Au sujet de l’apparition de ce groupe organisé au pouvoir, le professeur a déclaré : " A la fin de la Seconde Guerre Mondiale, l’hostilité contre les juifs était très répandue aux Etats-Unis et en Europe. Certains dirigeants Européens et Américains considéraient l’existence du gouvernement israélien comme un danger pour le monde et une menace pour les États-Unis. Le lobby sioniste a vite compris qu’il lui fallait prendre le contrôle de ces trois centres vitaux que sont les médias, les universités et les maisons d’édition. Il réalisa des investissements importants dans ces domaines qui lui permirent d’acquérir le contrôle actuel qu’il exerce aux États-Unis sur les programmes scolaires et télévisés et au sein des importantes chaires universitaires.” Pour ensuite ajouter que : "Pendant les cinquante années que j’ai passées aux Etats-Unis, je n’ai jamais vu aucun programme télévisé sur le conflit entre Israël et la Palestine qui soit complet et impartial.

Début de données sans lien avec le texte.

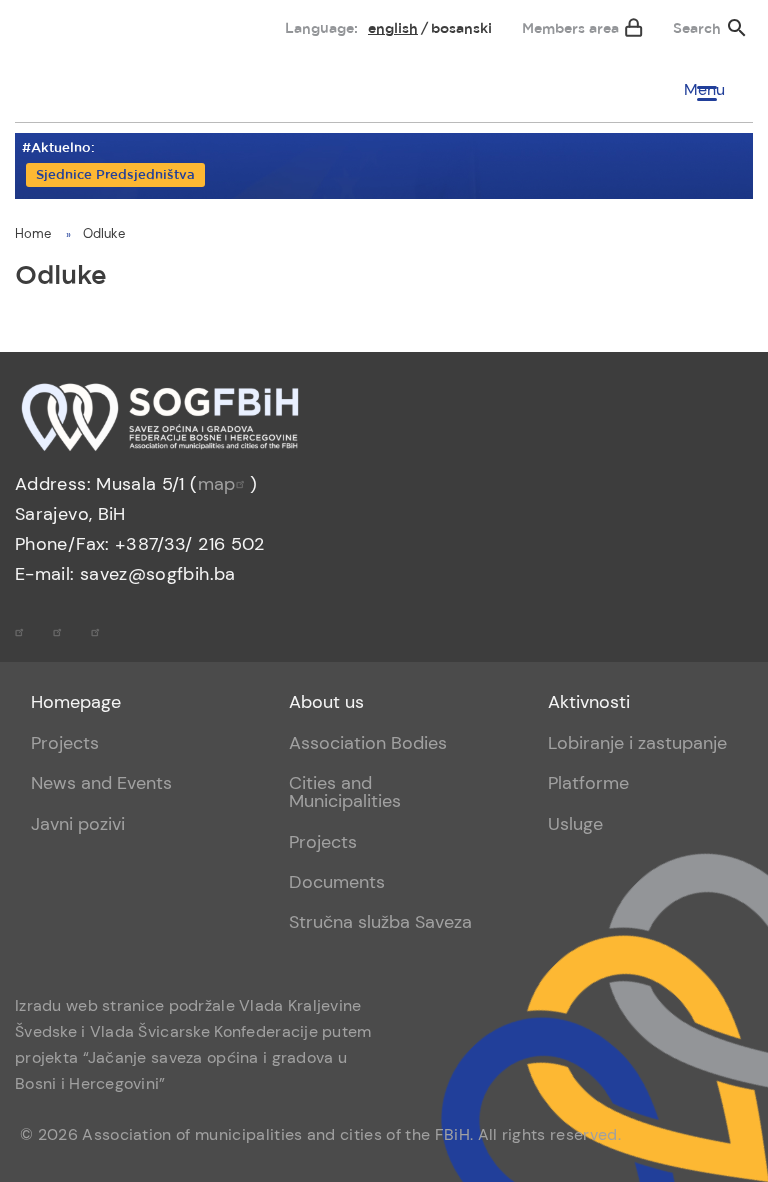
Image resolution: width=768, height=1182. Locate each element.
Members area (570, 29)
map (217, 484)
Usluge (575, 824)
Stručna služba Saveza (380, 922)
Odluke (104, 233)
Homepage (76, 702)
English (393, 29)
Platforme (588, 783)
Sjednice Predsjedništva (115, 175)
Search (697, 29)
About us (326, 702)
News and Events (101, 783)
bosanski (461, 29)
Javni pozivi (78, 824)
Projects (65, 743)
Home (33, 233)
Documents (337, 882)
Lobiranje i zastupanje (637, 743)
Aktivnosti (589, 702)
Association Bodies (368, 743)
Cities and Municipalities (345, 792)
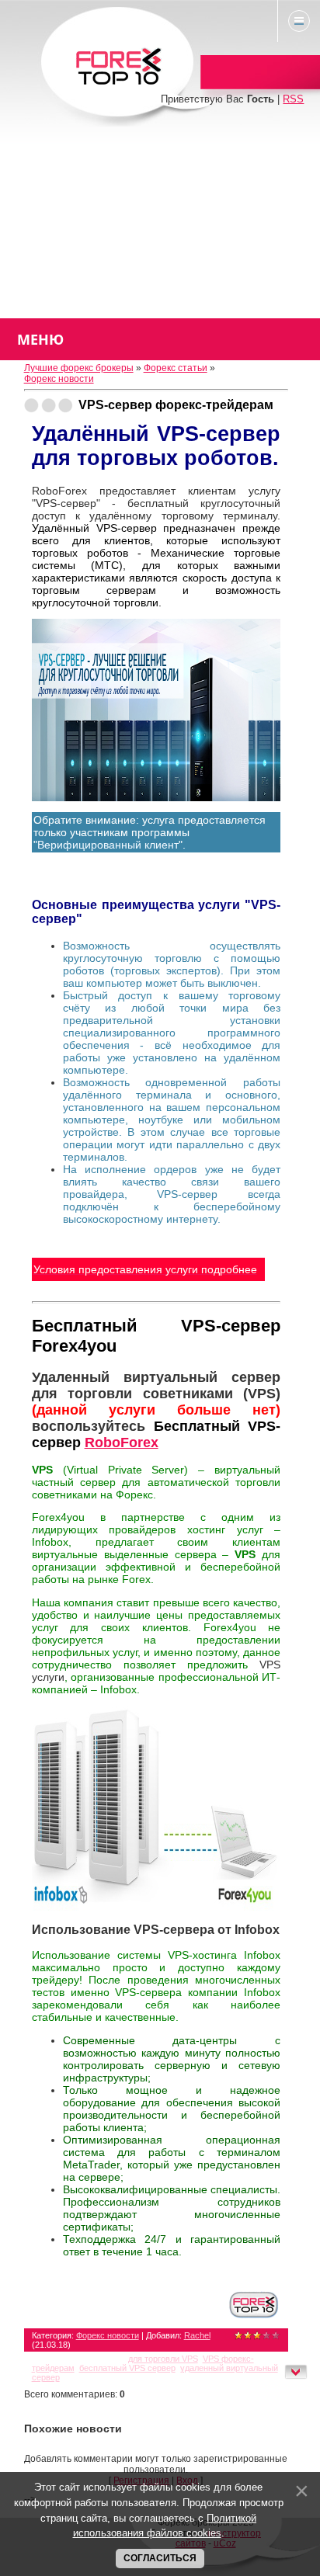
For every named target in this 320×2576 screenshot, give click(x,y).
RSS (293, 99)
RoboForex (121, 1442)
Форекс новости (59, 378)
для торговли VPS (163, 2358)
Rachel (197, 2335)
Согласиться (160, 2558)
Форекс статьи (175, 368)
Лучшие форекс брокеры (79, 368)
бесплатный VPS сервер (127, 2368)
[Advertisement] (160, 222)
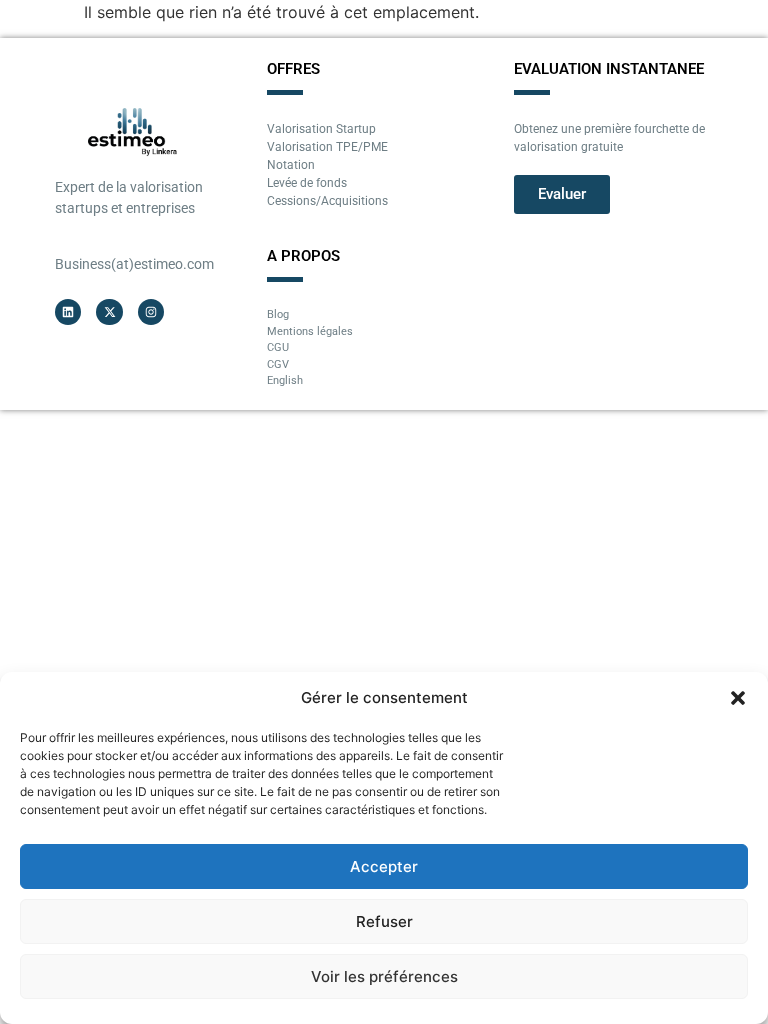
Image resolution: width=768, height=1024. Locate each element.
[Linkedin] (68, 312)
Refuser (384, 921)
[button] (738, 698)
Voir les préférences (384, 976)
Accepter (384, 866)
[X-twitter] (109, 312)
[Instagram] (151, 312)
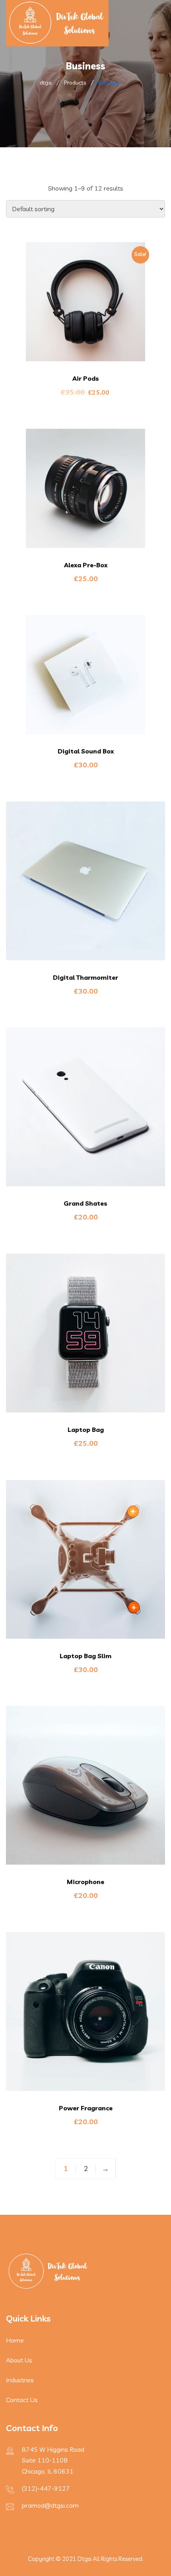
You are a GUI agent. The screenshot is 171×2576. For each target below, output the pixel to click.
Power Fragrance (86, 2108)
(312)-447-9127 (46, 2488)
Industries (20, 2380)
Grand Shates (85, 1203)
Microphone (85, 1882)
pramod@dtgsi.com (50, 2505)
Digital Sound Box (86, 751)
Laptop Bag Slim (85, 1656)
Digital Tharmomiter (85, 977)
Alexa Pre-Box (85, 565)
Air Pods (85, 378)
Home (15, 2340)
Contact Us (22, 2400)
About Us (19, 2360)
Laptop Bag (86, 1429)
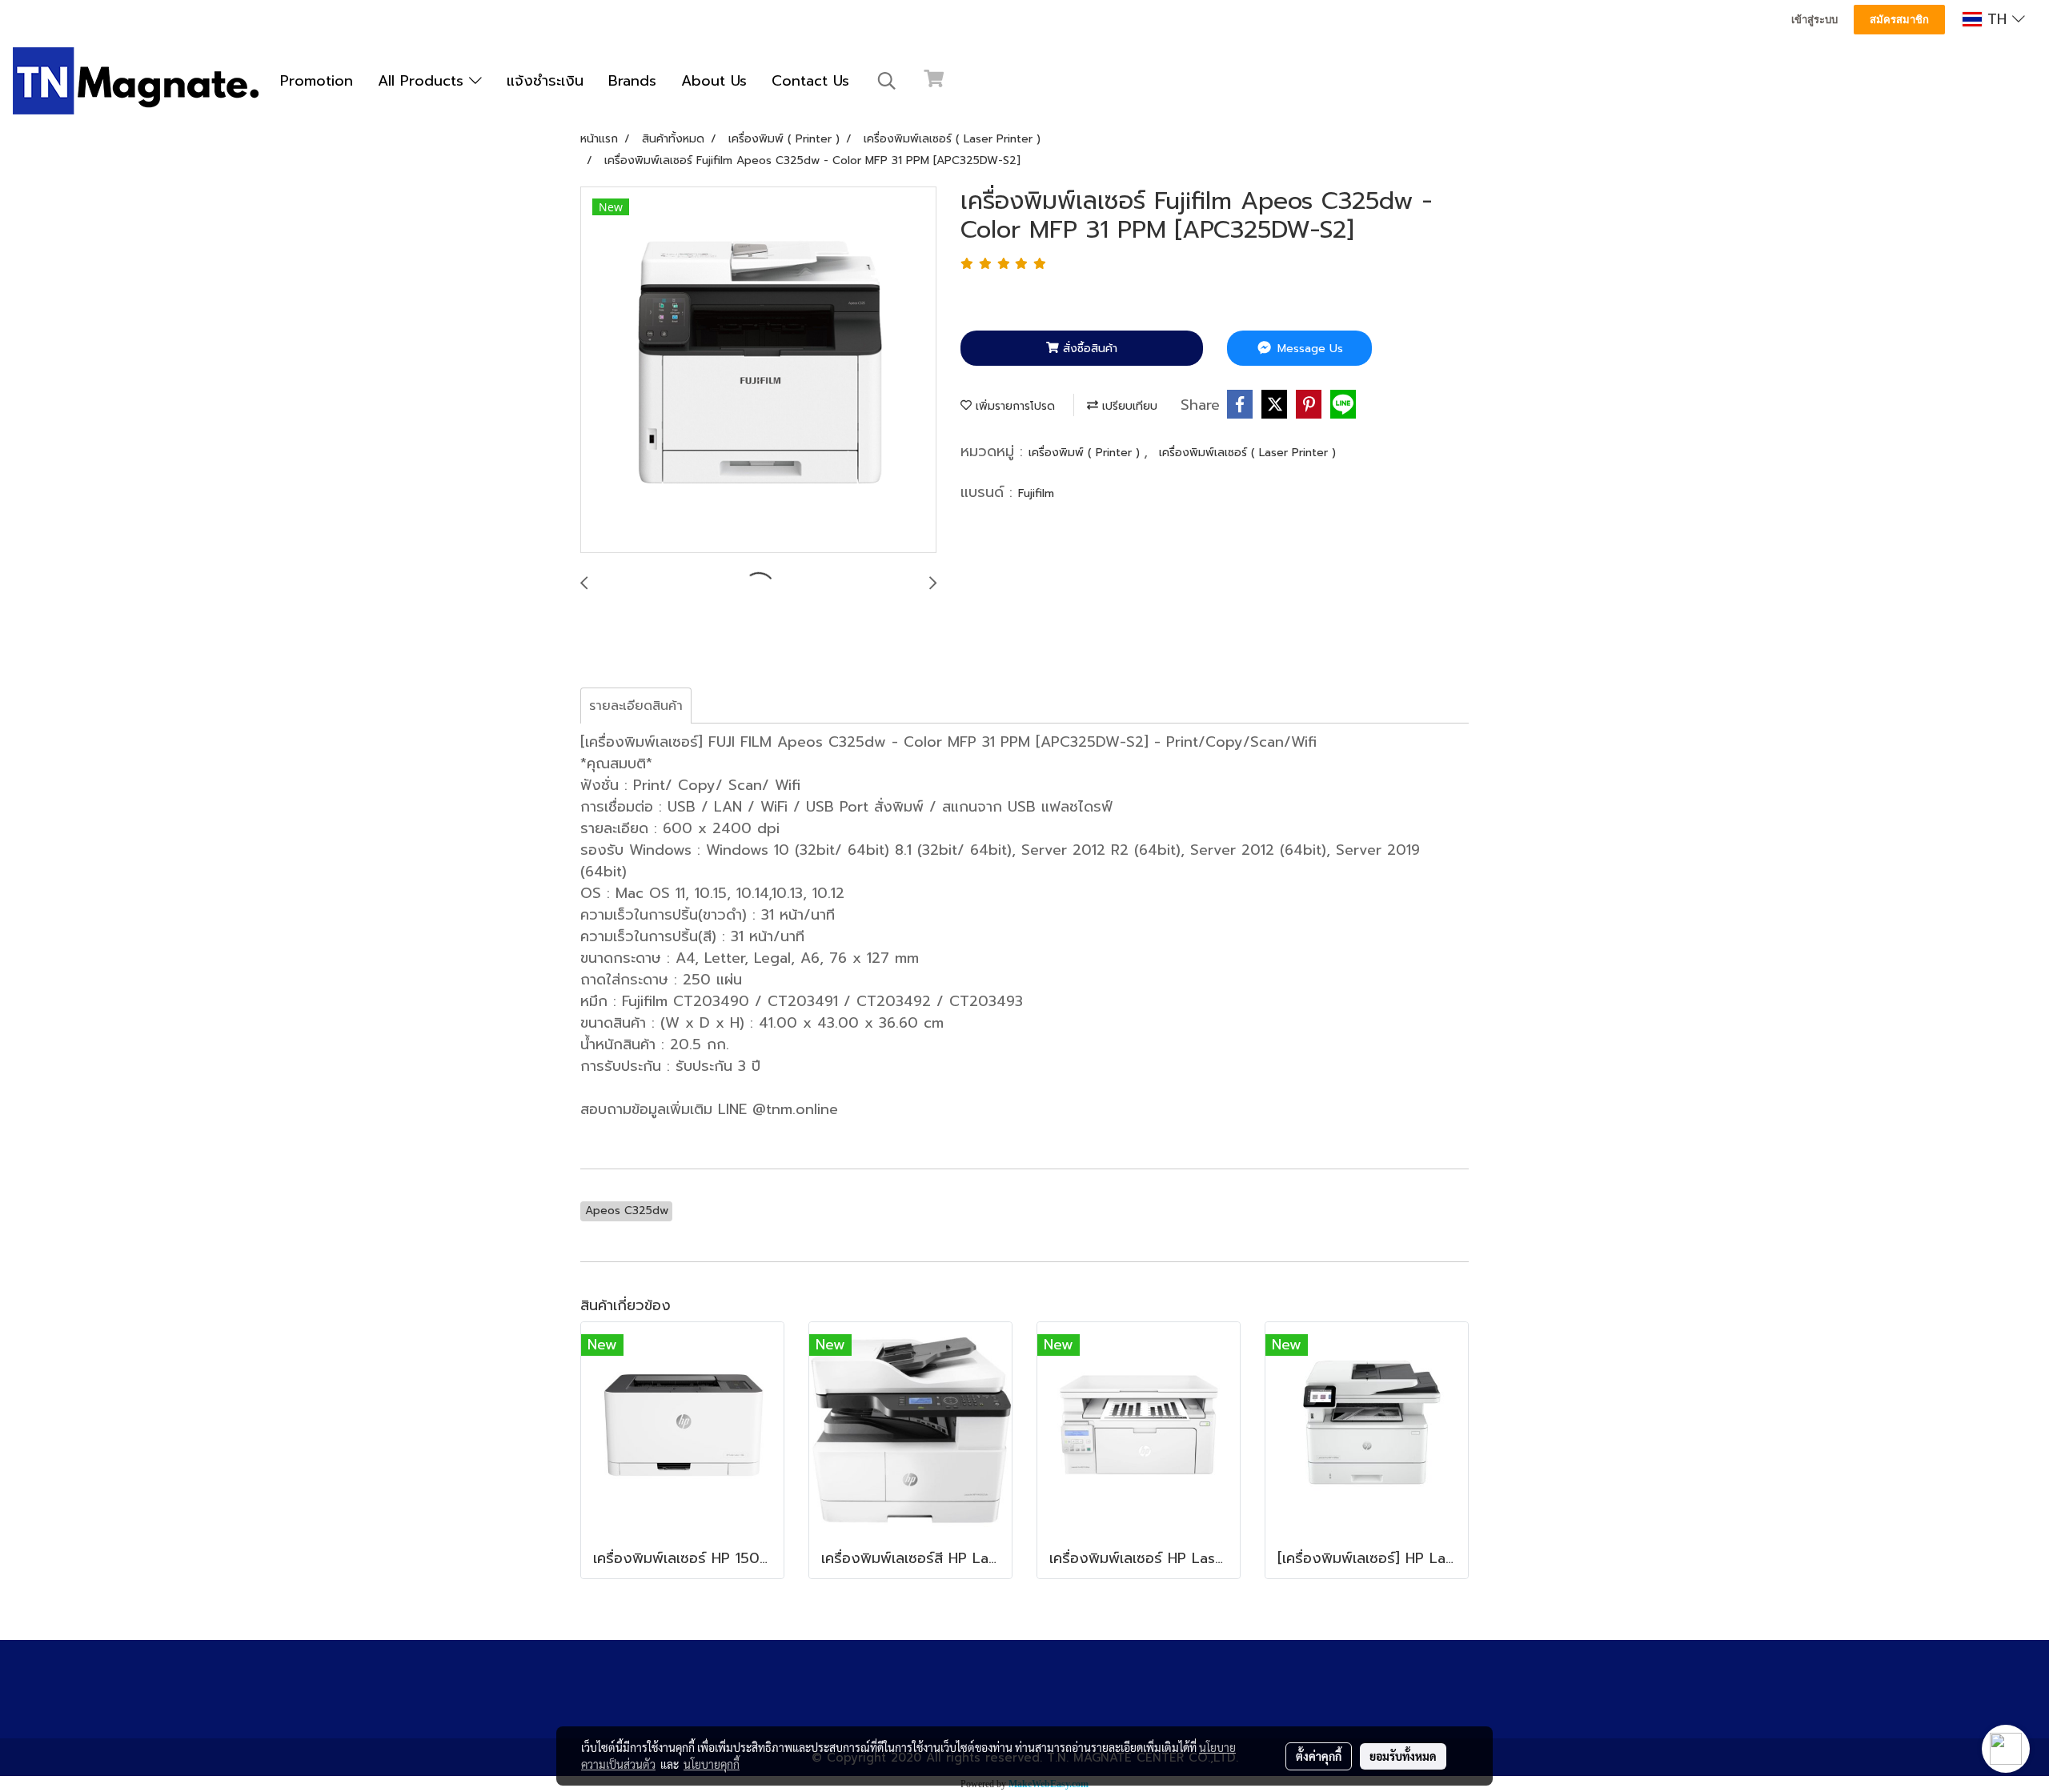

Les professeurs américains des universités de sciences humaines n’osent pas faire de recherches sur le sionisme et n’ont pas la possibilité de donner leur avis sur ce sujet. Le moindre avis négatif de leur part serait à l’origine d’insultes et de problèmes insurmontables."
Ce professeur d’université a salué la réussite des divers mouvements au Moyen-Orient : " La résistance des Palestiniens et des Libanais a été une grande humiliation pour Israël, qui a échoué dans son projet de conquête totale de la Palestine. Le monde entier le sait alors que les Américains, eux, n’en savent rien. Les membres du congrès sont totalement inconscients des réalités et leurs positions portent préjudice à la situation internationale. "
Concernant la situation en Irak, le professeur Ferdousi a souligné que : " Les gens de ce pays [les États-Unis] ne savent pas grand chose sur la politique étrangère du gouvernement, à moins que cette politique n’échoue et qu’ils soient obligés d’en supporter les conséquences. " D’après lui, les Américains n’avaient aucun renseignement sur la situation en Irak, l’opinion publique s’est réveillée et nous avons vu comment cela a remis en question la politique de la Maison Blanche.
Il y a cependant des intellectuels et des politiciens qui ont une vision critique de la situation des États-Unis. Au sujet d’Howard Dean, l’un des adversaires de Bush aux élections, le professeur Ferdousi a déclaré : " Ce candidat a perdu toutes ses chances quand il a voulu distinguer les intérêts des États-Unis de ceux d’Israël. Le démocrate John Kerry pouvait gagner les élections en critiquant la politique de Bush en Irak, mais il ne l’a pas fait par peur du lobby sioniste qui, pour sa part, était en faveur de l’attaque de l’Irak. C’est ce qui l’a fait perdre. " Le professeur Ferdousi a précisé que l’Europe, malgré sa dépendance au marché américain, a tout de même une politique relativement indépendante. Selon lui, "Cette différence vient d’un degré d’information plus élevé des Européens, qui n’existe pas chez les Américains."